Raw data.
.....
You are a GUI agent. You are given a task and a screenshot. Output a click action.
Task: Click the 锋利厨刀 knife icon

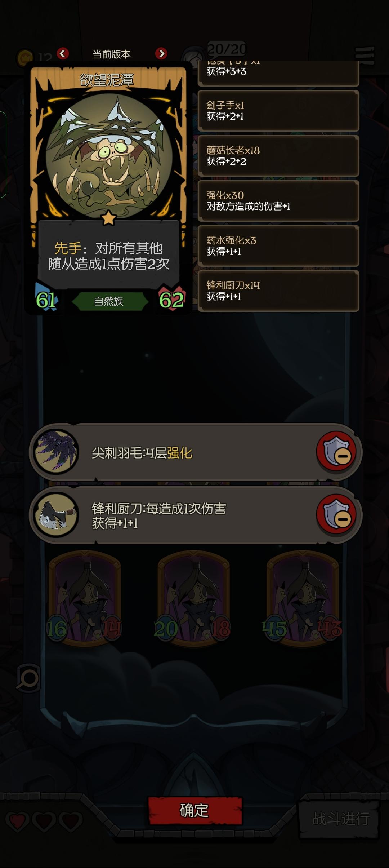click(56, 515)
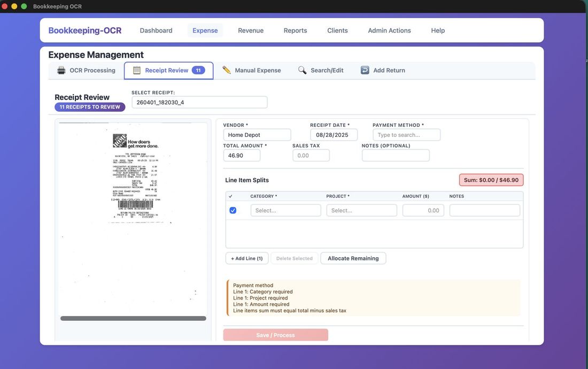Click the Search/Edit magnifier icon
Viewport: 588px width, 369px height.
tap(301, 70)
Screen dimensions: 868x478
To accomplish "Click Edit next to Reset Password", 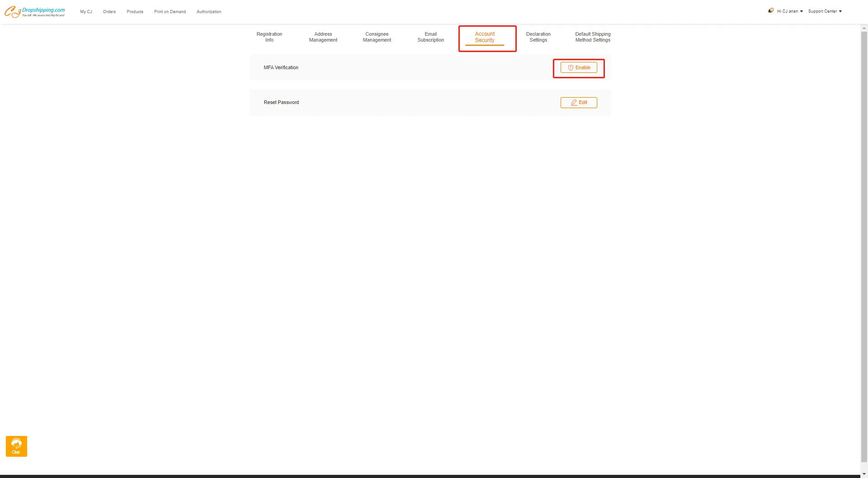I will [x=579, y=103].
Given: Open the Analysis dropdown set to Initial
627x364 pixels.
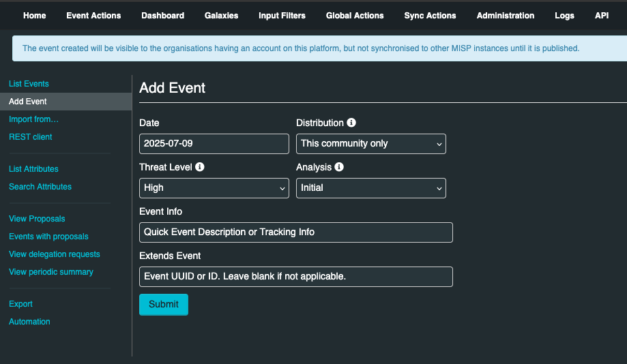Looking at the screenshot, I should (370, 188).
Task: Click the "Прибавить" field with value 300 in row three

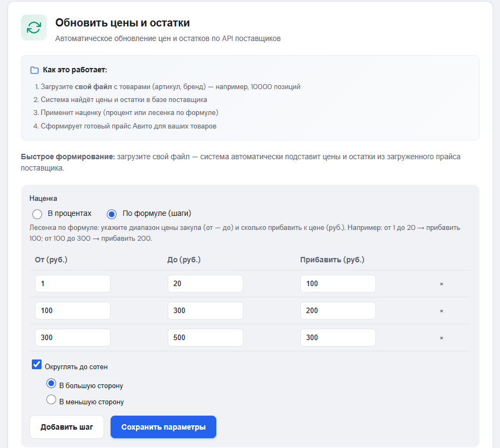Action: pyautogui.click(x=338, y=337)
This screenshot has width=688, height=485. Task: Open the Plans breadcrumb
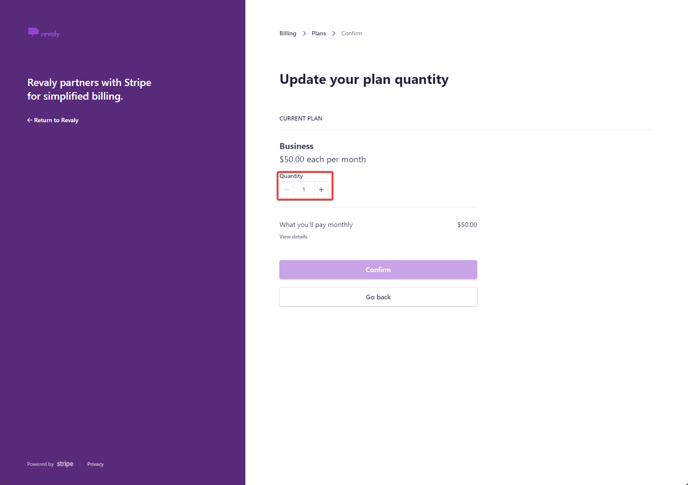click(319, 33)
.....
What you need to do.
The required output is the span of lines from the line with "in row three" through the final line of the listing above, reproduced exactly, minus the pictures.

Exercise response.
Task: Click the "Прибавить" field with value 300 in row three

Action: pyautogui.click(x=338, y=337)
This screenshot has width=688, height=485. Task: Open the Plans breadcrumb
click(319, 33)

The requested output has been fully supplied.